Auto-picks mode="llm" when a provider is supplied, "rules" otherwise. --no-cache disables the plan cache. --json <path> emits the SectionMappingReport.

Smart-default mode¶

map_sections_async(... mode=None) (default) auto-picks:

llm provider supplied → mode="llm"
no provider → mode="rules"

Callers don't need to remember mode flags.

Limits¶

See REAL-WORLD-LIMITS.md for the full list. Honest call-outs:

rules engine (rules mode)¶

Scanned PDFs are not OCR'd. Use .docx source whenever possible.
Multi-column PDFs interleave columns at extraction time; convert to single-column first.
Source tables (other than the canonical Histórico / Responsabilidade) come through as flattened text.
Synonym table is Brazilian-Portuguese specific. Install the [embeddings] extra for cross-language matching, or supply an LLM provider for the long tail.
Sub-section hierarchy (3.2.1.) is preserved as text prefix, not as nested heading anchors.

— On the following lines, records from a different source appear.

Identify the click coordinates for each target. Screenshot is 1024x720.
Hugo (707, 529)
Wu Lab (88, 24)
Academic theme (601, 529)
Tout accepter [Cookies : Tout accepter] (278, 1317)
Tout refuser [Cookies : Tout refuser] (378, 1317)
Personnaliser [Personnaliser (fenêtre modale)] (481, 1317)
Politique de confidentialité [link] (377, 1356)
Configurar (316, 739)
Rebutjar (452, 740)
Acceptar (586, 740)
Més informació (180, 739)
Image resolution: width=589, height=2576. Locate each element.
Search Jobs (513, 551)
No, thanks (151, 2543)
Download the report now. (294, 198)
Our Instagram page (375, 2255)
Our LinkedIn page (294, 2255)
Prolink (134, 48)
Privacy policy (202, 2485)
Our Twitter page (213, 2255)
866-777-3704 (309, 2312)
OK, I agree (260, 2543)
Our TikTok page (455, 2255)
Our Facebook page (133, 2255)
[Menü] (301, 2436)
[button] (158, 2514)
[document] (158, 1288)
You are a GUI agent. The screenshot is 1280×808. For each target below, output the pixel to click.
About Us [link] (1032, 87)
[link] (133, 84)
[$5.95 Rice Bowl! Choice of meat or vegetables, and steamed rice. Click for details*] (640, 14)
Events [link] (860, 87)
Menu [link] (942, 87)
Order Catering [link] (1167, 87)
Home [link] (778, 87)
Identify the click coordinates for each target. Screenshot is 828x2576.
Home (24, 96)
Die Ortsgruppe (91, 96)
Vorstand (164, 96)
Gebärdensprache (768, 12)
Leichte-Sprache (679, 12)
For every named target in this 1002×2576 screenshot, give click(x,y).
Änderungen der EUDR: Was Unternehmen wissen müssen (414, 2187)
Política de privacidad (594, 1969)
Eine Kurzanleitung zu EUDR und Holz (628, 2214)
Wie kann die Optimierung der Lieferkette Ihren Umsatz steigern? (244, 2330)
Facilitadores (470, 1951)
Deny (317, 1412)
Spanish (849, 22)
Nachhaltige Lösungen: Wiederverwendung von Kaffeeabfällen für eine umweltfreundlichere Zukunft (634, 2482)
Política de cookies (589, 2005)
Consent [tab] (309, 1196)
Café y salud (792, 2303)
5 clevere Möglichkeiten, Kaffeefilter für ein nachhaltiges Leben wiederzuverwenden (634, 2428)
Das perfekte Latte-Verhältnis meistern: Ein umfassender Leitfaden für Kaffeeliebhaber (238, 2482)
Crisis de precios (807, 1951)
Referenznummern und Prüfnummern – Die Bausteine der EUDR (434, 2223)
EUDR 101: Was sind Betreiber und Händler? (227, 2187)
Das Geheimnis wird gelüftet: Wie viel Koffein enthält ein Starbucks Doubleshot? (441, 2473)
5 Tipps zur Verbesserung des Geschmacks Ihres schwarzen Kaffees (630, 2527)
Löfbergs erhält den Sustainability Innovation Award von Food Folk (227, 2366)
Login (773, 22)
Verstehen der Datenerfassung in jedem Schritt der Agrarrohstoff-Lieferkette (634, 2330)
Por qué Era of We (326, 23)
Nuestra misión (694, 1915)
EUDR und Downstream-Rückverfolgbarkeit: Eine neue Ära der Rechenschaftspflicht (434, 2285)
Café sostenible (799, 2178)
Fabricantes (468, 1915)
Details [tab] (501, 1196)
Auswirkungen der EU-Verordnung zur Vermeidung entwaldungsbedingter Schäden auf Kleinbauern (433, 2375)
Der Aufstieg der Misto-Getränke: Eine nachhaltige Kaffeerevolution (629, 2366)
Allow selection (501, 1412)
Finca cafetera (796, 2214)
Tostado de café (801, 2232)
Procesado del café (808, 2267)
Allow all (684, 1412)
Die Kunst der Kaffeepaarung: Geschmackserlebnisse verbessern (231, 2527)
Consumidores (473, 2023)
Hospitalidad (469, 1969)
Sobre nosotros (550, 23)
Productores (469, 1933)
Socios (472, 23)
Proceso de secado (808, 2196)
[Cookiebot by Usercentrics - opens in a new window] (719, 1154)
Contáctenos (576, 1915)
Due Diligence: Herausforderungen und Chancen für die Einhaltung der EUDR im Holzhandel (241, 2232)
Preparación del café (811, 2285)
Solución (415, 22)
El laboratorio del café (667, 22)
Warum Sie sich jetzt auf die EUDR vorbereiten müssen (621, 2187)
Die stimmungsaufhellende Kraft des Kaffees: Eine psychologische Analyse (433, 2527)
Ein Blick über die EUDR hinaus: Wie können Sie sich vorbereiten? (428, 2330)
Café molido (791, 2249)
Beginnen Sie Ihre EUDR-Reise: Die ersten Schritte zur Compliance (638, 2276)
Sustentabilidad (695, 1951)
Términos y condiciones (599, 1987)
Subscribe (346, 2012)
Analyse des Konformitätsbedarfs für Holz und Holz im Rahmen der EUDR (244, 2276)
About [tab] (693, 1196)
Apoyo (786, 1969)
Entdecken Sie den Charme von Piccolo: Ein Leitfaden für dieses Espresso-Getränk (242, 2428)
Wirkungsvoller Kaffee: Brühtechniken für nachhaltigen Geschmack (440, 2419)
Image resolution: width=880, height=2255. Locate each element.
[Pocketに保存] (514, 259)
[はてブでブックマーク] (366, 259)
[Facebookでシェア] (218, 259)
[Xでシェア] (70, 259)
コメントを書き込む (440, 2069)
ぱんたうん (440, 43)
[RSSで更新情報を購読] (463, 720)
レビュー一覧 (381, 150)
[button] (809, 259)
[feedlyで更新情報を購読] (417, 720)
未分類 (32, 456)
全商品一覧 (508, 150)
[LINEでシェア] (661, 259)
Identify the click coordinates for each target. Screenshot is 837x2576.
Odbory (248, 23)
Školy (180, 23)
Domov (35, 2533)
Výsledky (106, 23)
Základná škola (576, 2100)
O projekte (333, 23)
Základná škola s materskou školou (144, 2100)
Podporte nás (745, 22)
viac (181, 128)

LLM-driven mapper (LLM mode)¶

Determinism lost — gpt-4o varies slightly across runs. The plan cache mitigates this for repeated pairs but not for first runs.
Cost — ~$0.05/doc with gpt-4o, ~$0.001/doc with Gemini Flash 2.5. Cache makes follow-up runs free.
Multimodal optional — when docx2pdf (Word COM) or pymupdf is missing, the orchestrator silently falls back to text-only mode. Install both for best mega-table coverage.
Token-window cap — template JSON capped at 30 000 chars, source JSON at 60 000 chars. Very large templates may be truncated.
Mega-table body slots with imperative hints still partially resist replacement (Corentocantins rows 2-7). The model preserves cells whose current text combines a numbered heading with a parenthesised hint. Closing this is a prompt-tightening target.

Universal¶

Real-world template variance is endless. Five vendors covered now (synthetic + real). Every new vendor is a new failure-mode discovery exercise; bugs reproduce per-template, not in the abstract.
No CI integration test for mode="llm" — the pipeline calls a paid API. Production use requires a smoke run against your own corpus.